The primary reason for me to use a Copy-on-Write filesystem. I like having 2 days worth of snapshots that I can instantly go back to, without having the backup overhead.

# /etc/nixos/configuration.nix
services.zfs.autoSnapshot = {
  enable = true;
  frequent = 96;
  hourly = 0;
  daily = 0;
  weekly = 0;
  monthly = 0;
};

A frequent snapshot is created every 15 minutes.

I only use this for my home directory as NixOS has the system generation thing going for it, which is superior to snapshots.

zfs set com.sun:auto-snapshot=true rpool/home

Automatic scrubbing

Another reason to use CoW and it’s a very good one: It protects you from bit rot.

Because the checksumming on read only helps if you actually read the files and some files sit unused more than others, you can use scrubbing to have the whole dataset be read to identify and self-heal¹ corrupted files.

# /etc/nixos/configuration.nix
services.zfs.autoScrub = true;

By default this will run every Sunday at 02:00. It uses the systemd.time format which you can play with like this:

systemd-analyse calendar "Sun, 02:00"

Use backups

While this is out of scope of this article, I want to stress that even though ZFS is awesome you should not rely on it alone.

I use Borg to back up my laptop to my NAS (ZFS) every night and my NAS propagates the backups to rsync.net.

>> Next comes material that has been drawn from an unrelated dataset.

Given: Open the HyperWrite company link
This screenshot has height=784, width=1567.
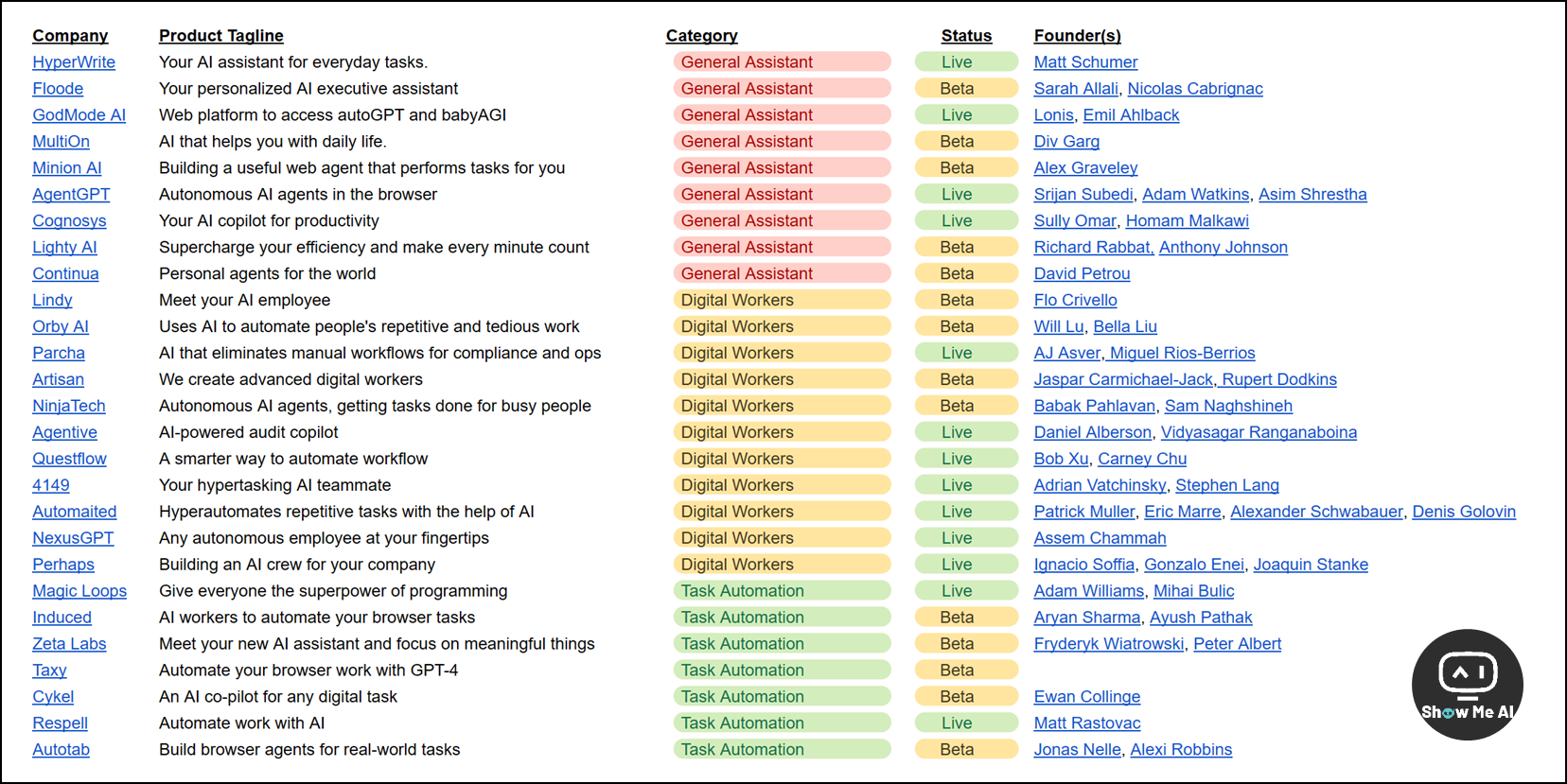Looking at the screenshot, I should pos(74,62).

It’s quite reasonable priced and the only other provider I would consider at this point is Blackblaze B2. As it lacks the ability to ssh and use borg directly it would complicate my setup a bit but seems quite nice from a price/performance perspective.

Acknowledgements

The credit to have ZFS on Linux be so easily configured is due to the work by the NixOS contributors. This is really nice and is a big reason to adopt this interesting Linux Distribution.

And of course big thanks to ZFSonLinux that native encryption at rest is even a thing.